Studio album by Jewel
- Released: June 3, 2008
- Recorded: Late 2006 – early 2008
- Genre: Country
- Length: 40:45
- Label: Valory
- Producer: Jewel; John Rich;

Jewel chronology
| Goodbye Alice in Wonderland (2006) | Perfectly Clear (2008) | Lullaby (2009) |

Singles from Perfectly Clear
- "Stronger Woman" Released: February 11, 2008; "I Do" Released: June 23, 2008; "Till It Feels Like Cheating" Released: October 27, 2008;

= Perfectly Clear =

Perfectly Clear is the seventh studio album recorded by American singer Jewel. Her first album of country music, it was released on Valory Records (an imprint of Big Machine Records) on June 3, 2008.

Professional ratings
Aggregate scores
| Source | Rating |
| Metacritic | 69/100 |
Review scores
| Source | Rating |
| About.com | Star Half star |
| AllMusic | Star |
| Billboard | positive |
| Entertainment Weekly | B+ |
| Los Angeles Times | Star Half star |
| The New York Times | positive |
| Rolling Stone | Star Half star |
| Slant Magazine | Star Half star |
| USA Today | Star |

==Album description==
The album is composed of a mixture of new and old fan-favorite songs, although only one of the songs had previously appeared on one of her albums. "2 Become 1", from 0304 appeared in a new country version that was re-titled, "Two Become One". Its lead single, "Stronger Woman", peaked at #13 on the Billboard Hot Country Songs chart. John Rich, one half of the country rock duo Big & Rich, produced the album.

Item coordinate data

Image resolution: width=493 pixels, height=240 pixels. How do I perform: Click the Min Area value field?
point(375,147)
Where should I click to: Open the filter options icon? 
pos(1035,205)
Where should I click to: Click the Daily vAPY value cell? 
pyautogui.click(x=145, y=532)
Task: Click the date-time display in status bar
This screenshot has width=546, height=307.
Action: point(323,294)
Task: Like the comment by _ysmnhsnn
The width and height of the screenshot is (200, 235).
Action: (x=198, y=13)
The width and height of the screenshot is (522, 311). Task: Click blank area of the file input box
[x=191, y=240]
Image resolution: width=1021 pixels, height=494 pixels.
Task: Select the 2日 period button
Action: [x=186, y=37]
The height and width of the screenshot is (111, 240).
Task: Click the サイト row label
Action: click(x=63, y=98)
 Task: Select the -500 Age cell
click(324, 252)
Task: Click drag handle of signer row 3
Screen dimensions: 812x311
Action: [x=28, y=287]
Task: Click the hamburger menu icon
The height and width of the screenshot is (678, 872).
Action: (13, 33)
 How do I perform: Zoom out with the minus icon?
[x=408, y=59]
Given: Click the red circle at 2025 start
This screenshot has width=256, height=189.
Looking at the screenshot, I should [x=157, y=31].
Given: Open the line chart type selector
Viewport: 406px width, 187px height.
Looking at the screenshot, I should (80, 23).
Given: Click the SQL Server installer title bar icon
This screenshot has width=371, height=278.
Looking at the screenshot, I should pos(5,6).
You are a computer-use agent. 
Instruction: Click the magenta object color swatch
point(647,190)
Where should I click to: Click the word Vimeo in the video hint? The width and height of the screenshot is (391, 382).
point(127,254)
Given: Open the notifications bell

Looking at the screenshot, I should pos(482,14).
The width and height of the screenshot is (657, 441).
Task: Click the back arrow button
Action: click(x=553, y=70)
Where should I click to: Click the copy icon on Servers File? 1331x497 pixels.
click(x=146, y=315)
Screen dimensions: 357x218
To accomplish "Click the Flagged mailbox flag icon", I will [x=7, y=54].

Work to complete:
Answer these questions using the Perfectly Clear album article:
1. Which label released the album?
2. What score does Metacritic give the album?
3. What was the peak position of "Stronger Woman" on the Billboard Hot Country Songs chart?
These entries are standalone material, unrelated to the album article.

Solution to the exercise:
1. Valory Records, an imprint of Big Machine Records
2. 69/100
3. #13